# WHAT YOU SHOULD DO
Every line from the one containing "Given: Open the arc tool dropdown arrow" to the end of the data below should be copied exactly, but pictures should not.

START MATERIAL FOR THE TASK

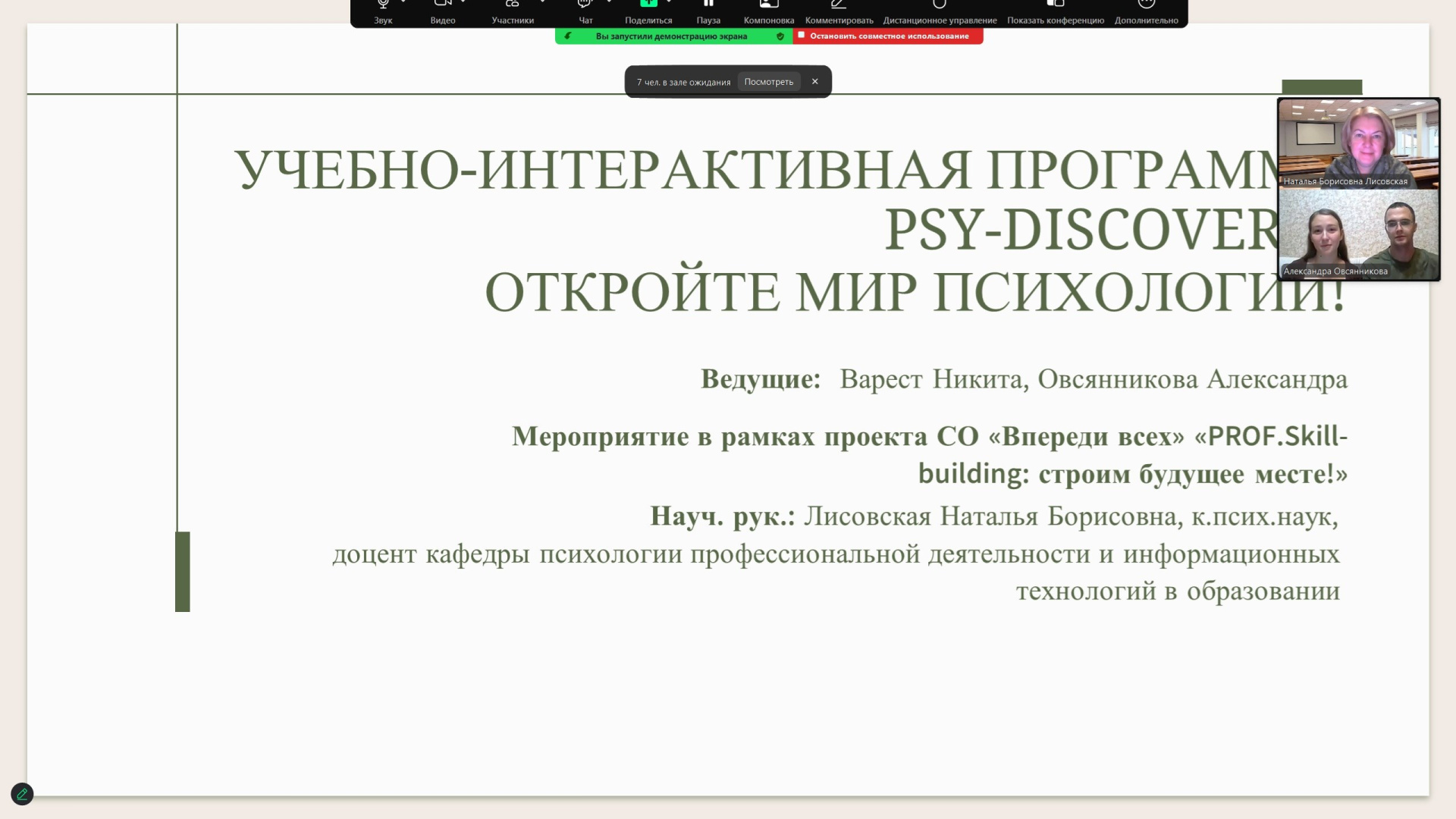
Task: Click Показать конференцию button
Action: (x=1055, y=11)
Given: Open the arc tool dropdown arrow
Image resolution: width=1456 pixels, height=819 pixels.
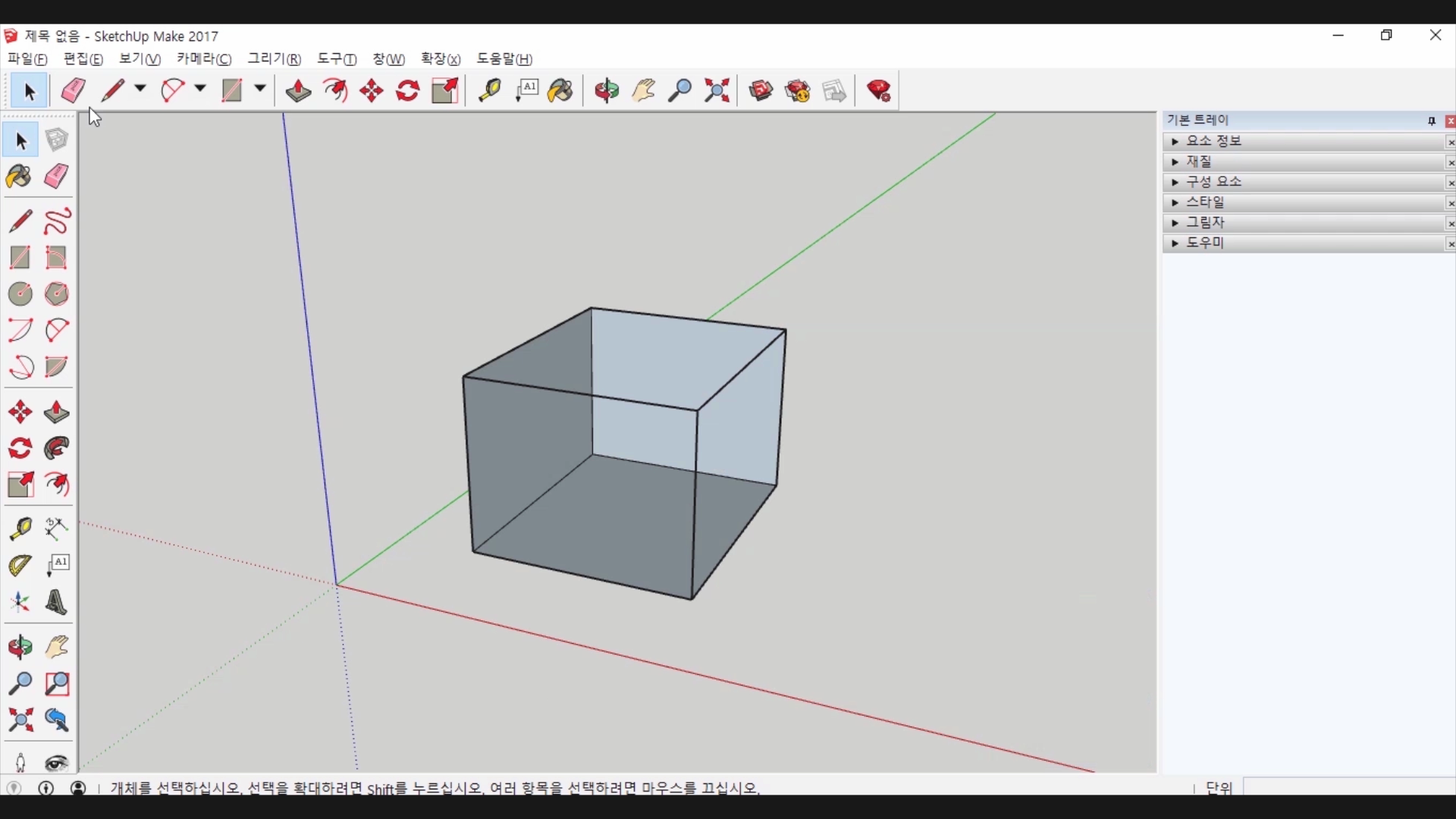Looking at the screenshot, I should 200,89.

END MATERIAL FOR THE TASK

# EXERCISE RESPONSE
Given: Open the arc tool dropdown arrow
Image resolution: width=1456 pixels, height=819 pixels.
Looking at the screenshot, I should 200,89.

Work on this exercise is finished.